The Year the Yankees Lost the Pennant
- First edition cover
- Author: Douglass Wallop
- Language: English
- Publisher: W. W. Norton & Co.
- Publication date: September 9, 1954
- Publication place: United States
- Media type: Print
- Pages: 250

= The Year the Yankees Lost the Pennant =

Book by Douglass Wallop

The Year the Yankees Lost the Pennant is a 1954 novel by Douglass Wallop. It adapts the Faust theme of a deal with the Devil to the world of American baseball in the 1950s.

==Plot summary==
The novel's protagonist, mild-mannered, middle-aged Joe Boyd, is depicted as a lifelong fan of the hapless Washington Senators. As the novel begins, the Senators are losing ground in the American League to their longtime nemesis, the New York Yankees.

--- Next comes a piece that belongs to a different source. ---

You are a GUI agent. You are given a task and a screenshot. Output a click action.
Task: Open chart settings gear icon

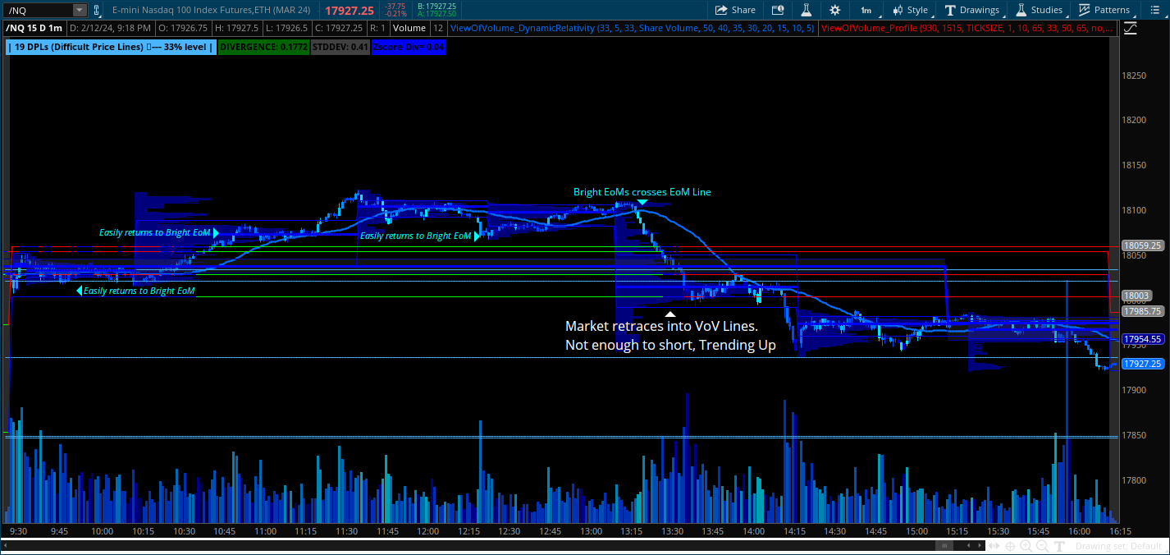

The discouraged Boyd runs into an unexpected offer from a fast-talking confidence man, who introduces himself as "Mr. Applegate." "Applegate" offers to transform Joe Boyd into Joe Hardy, a young baseball superstar, and facilitate his signing with the Senators' front office so that Hardy can help salvage the Senators' lost season. Boyd, suspicious, negotiates with "Applegate" and extracts a promise that the transformation will only be temporary and, after helping the Senators win a suitable number of games, Hardy will be able to re-transfer himself back to his Joe Boyd personality.

The transformation takes place, Hardy joins the Senators, and all begins to develop as "Applegate" had predicted. However, the new baseball superstar begins to realize that his deal with "Applegate" may not be so temporary and he may have let himself in for more than he had expected. As Hardy's doubts grow over his predicament, "Applegate" presents Hardy with love interest Lola, depicted as a glamorous temptress in the style of the 1950s.

==Adaptations==
The novel was adapted into the 1955 musical Damn Yankees. The musical's book was written by George Abbott and Douglass Wallop; its music and lyrics were written by Richard Adler and Jerry Ross. The musical starred Ray Walston as Applegate, Stephen Douglass as Joe Hardy and Gwen Verdon as Lola.

The 1958 film adaptation featured Tab Hunter as Joe. Hunter was the sole actor who had not been in the stage play.

Ray Middleton played Joe in the 1967 television film adaptation.

==Reception==
Anthony Boucher dismissed the novel as "just another Pact-with-the-Devil story, somewhat brightened by its Major League baseball setting."